EXTRACTED RECORDS —
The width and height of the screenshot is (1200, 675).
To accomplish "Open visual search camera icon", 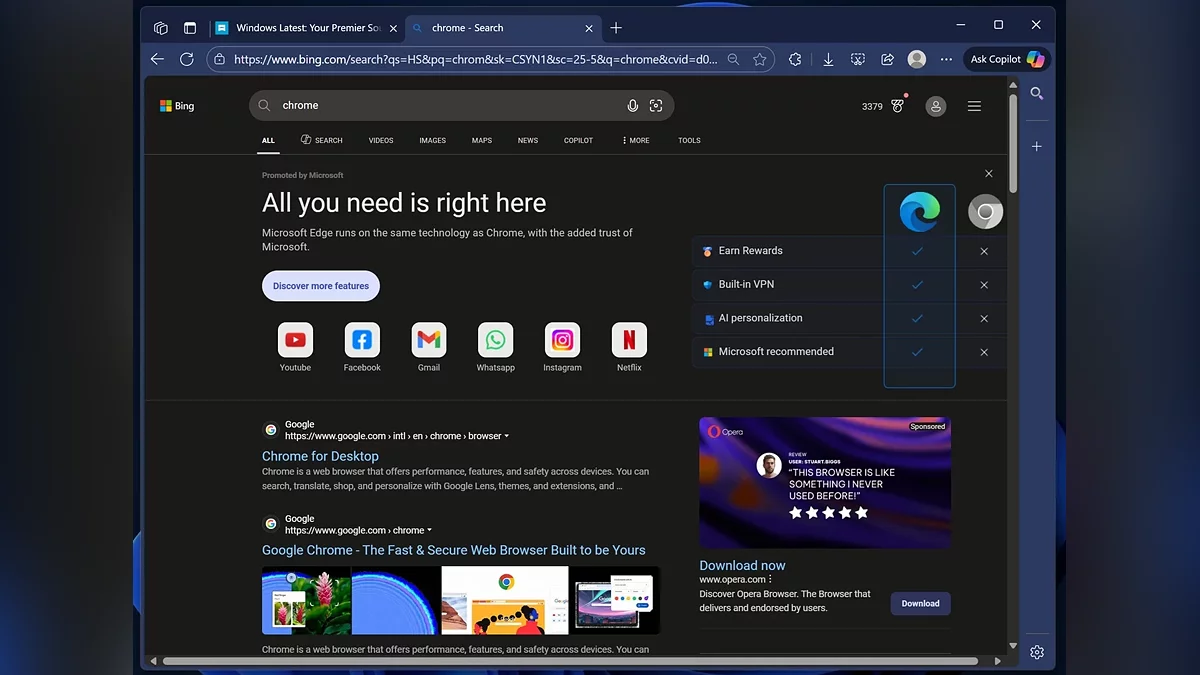I will pyautogui.click(x=656, y=106).
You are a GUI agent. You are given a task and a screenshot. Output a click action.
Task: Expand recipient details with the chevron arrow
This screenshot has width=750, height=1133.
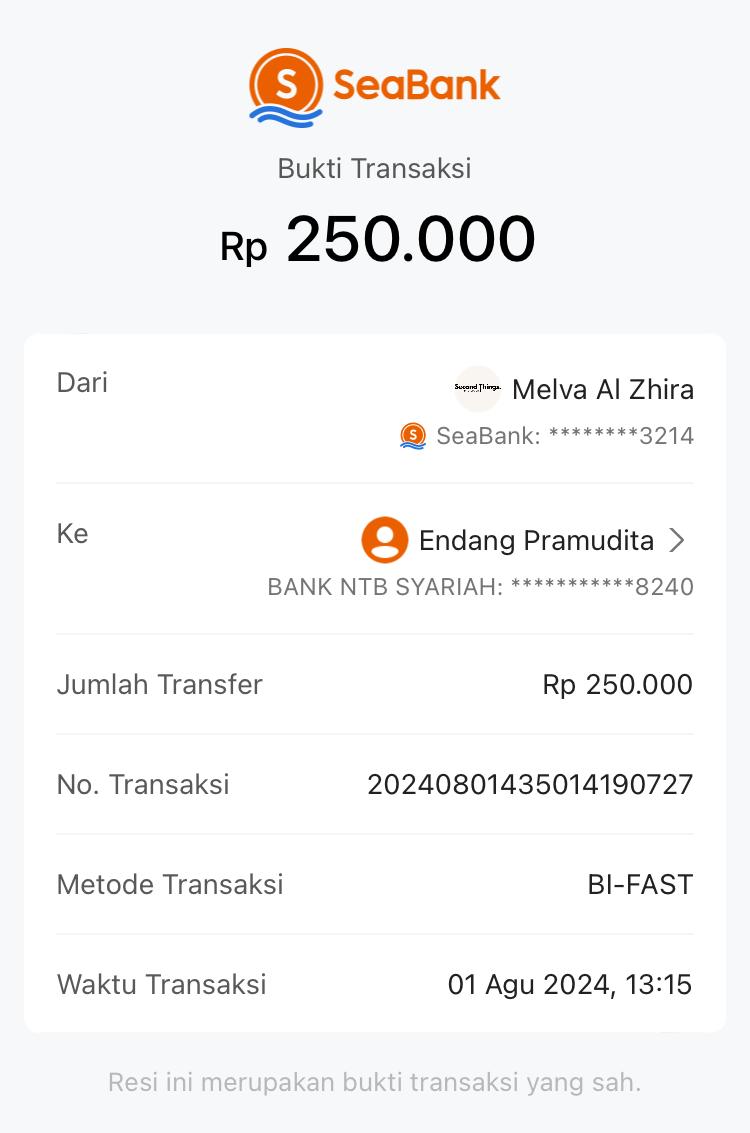677,541
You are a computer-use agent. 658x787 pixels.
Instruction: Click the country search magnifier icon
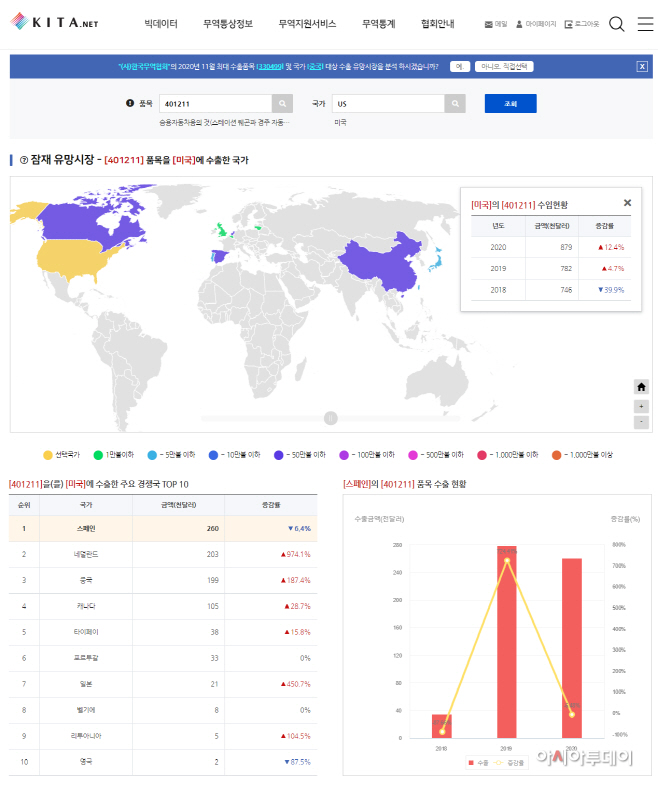456,103
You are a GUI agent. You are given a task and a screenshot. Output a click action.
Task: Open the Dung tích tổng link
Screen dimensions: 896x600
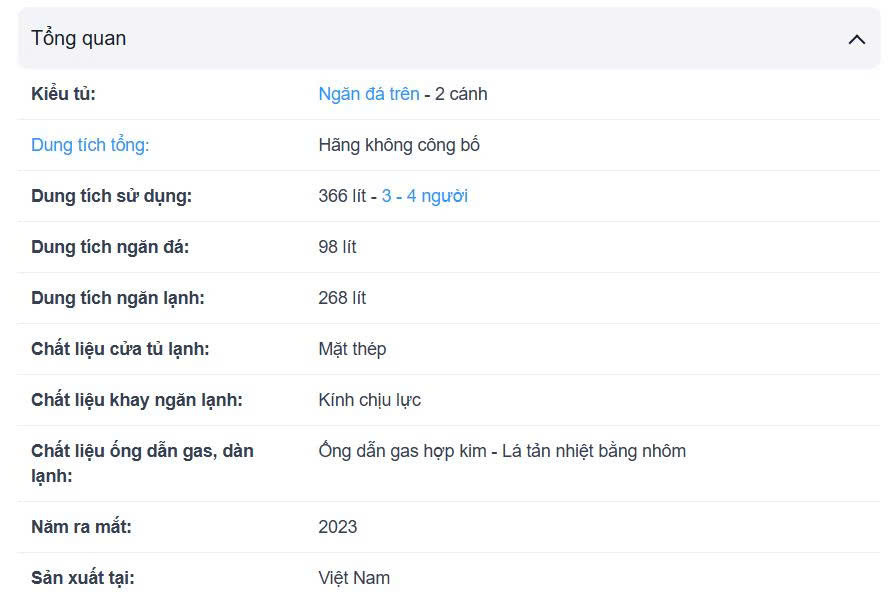(90, 145)
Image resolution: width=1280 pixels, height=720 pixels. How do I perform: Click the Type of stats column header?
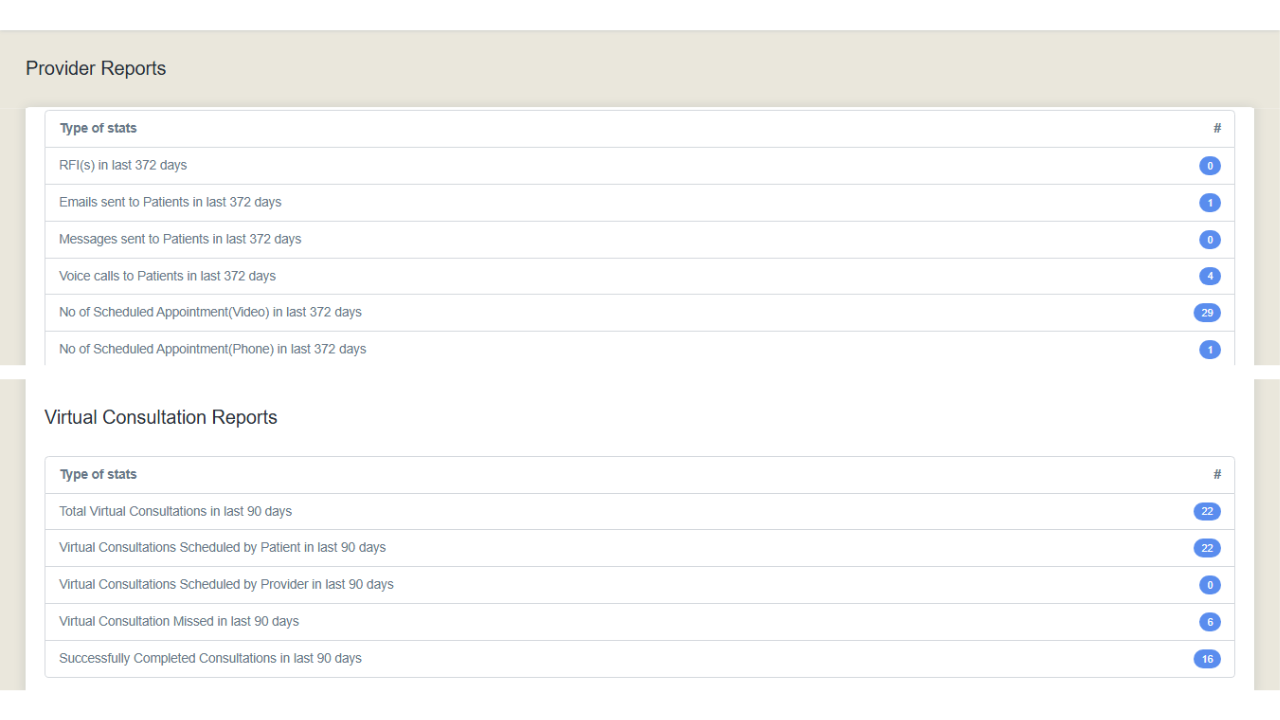point(98,128)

WHAT YOU SHOULD DO — Write out exactly the lines from the line that contains "You are a computer-use agent. 658x787 pixels." to the last line of the material above, both included; pictures do not belong in the copy.

ANSWER TO THIS EXERCISE —
You are a computer-use agent. 658x787 pixels.
Instruction: Click the country search magnifier icon
456,103
You are a GUI agent. You are given a task and a screenshot. Output a click action.
Task: Open the Dung tích tổng link
Screen dimensions: 896x600
(90, 145)
Image resolution: width=1280 pixels, height=720 pixels. How do I perform: Click the Type of stats column header?
point(98,128)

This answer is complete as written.